A Rádio Nacional foi tomada às 2 horas da manhã pelos lenços brancos e azuis – lacerdistas e homens do exército.
Caiu a trincheira da democracia!
Começa a prevalecer no país a transmissão das rádios, tomadas pelos militares, anunciando a fuga de Jango e de membros do seu governo.
Prisões são anunciadas; muitos de nós fugimos do provável fuzilamento; alguns conseguiram pedir asilo na embaixada uruguaia, no bairro do Flamengo. Vários presos foram torturados, outros, vitimas de fuzilamento sumário, mas nada foi divulgado.
O Brasil caía nas trevas!
Acabaram as garantias constitucionais!
O governador Carlos Lacerda vai à Ilha das Flores, reduto da Marinha, e liberta importadores de cereais, presos e acusados como sonegadores e ladrões do povo, consequência de ato de João Goulart.
Na Embaixada Uruguaia temos informações de atos de vandalismo, invasão de universidades e sindicatos, prisões de diretores e líderes.
A noite das trevas vai durar 21 anos!
São anunciados os primeiros atos institucionais. Estou entre os primeiros cassados pelo presidente Castello Branco e sou aposentado compulsoriamente.

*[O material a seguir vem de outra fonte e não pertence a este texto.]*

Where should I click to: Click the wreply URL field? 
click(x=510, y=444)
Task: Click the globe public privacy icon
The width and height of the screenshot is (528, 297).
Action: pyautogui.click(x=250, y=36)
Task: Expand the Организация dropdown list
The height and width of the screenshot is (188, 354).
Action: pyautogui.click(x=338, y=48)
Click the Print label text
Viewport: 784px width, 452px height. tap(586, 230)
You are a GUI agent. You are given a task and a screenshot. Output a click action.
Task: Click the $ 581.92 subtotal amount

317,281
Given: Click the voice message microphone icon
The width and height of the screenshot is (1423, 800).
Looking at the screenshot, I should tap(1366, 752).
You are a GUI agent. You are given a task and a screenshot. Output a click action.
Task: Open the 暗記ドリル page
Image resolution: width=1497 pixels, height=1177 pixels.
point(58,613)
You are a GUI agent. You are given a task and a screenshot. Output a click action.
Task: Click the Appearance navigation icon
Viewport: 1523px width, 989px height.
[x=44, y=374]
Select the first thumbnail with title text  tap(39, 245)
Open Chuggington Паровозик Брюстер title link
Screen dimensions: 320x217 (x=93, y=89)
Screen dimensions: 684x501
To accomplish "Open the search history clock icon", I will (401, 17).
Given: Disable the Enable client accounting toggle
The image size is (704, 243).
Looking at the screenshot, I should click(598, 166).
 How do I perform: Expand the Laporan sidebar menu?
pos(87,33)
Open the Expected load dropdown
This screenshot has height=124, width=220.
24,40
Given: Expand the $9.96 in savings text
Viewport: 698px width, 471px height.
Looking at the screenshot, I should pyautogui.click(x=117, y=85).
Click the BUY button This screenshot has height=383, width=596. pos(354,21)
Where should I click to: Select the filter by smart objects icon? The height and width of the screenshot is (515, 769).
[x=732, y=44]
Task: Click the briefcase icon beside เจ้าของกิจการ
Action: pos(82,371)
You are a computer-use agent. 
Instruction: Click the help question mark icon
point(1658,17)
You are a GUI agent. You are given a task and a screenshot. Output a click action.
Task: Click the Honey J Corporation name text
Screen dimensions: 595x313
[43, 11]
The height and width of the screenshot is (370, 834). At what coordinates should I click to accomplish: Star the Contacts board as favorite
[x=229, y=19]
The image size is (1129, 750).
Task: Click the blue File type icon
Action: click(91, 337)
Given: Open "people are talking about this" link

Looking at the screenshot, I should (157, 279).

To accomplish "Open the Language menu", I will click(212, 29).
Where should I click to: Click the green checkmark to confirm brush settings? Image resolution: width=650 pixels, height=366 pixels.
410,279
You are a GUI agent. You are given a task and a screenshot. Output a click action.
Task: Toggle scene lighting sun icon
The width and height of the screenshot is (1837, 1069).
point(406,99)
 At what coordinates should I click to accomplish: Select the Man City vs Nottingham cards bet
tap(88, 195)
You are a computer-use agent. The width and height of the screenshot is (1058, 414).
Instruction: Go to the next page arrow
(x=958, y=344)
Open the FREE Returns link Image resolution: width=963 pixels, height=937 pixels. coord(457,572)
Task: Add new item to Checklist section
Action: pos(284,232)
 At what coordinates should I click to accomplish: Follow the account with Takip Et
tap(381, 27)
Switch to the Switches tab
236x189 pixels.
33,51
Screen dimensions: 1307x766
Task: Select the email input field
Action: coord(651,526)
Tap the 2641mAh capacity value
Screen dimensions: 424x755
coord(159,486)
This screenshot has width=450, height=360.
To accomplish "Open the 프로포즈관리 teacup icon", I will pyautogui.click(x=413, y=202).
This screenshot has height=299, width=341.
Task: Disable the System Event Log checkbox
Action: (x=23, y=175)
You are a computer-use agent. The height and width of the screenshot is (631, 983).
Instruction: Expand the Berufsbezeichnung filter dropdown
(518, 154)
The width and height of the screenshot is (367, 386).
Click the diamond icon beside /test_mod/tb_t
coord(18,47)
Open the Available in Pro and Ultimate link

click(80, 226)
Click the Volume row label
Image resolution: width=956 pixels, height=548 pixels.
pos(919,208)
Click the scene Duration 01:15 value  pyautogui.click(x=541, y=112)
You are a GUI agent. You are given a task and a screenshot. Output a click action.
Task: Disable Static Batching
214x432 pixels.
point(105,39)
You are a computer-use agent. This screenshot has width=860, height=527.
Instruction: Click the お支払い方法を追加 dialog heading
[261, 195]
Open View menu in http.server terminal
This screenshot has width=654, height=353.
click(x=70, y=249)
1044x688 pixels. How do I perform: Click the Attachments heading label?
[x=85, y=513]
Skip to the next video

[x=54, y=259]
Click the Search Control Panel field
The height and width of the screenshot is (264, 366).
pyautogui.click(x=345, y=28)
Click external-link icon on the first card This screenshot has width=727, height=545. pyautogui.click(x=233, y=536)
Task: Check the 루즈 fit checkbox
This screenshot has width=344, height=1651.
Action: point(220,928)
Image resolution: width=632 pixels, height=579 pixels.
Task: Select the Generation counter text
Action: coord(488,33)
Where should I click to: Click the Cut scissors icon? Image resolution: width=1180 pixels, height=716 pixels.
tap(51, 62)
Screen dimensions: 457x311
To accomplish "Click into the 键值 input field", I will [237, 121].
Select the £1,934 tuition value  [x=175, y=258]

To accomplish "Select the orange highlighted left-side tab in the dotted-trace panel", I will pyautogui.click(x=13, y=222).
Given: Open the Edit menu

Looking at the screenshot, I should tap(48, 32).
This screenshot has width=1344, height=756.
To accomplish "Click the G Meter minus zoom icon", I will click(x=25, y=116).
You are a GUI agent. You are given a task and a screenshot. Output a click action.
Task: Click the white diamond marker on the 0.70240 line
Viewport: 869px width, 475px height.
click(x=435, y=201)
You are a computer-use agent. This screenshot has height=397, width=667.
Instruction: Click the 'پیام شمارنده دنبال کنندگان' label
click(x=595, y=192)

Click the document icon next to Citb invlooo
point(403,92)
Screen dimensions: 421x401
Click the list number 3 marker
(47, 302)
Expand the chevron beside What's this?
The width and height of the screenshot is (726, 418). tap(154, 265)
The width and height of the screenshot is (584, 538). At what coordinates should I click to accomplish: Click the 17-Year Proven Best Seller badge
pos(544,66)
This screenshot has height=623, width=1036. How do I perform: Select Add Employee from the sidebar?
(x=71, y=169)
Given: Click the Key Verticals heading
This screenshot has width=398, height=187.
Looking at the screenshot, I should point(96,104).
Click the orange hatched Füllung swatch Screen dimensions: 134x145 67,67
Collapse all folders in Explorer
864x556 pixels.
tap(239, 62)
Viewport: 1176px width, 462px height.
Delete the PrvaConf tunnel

Leonel Brizola resiste no Rio Grande do Sul, mas também é vencido.
Meses depois, alguns de nós deixamos o exílio, no Uruguai, e viemos tentar mudar esse quadro. Não conseguimos. Fomos presos, muitos foram torturados e mortos. (…)
Saulo Gomes
Presidente
ABAP – Associação Brasileira de Anistiados Políticos”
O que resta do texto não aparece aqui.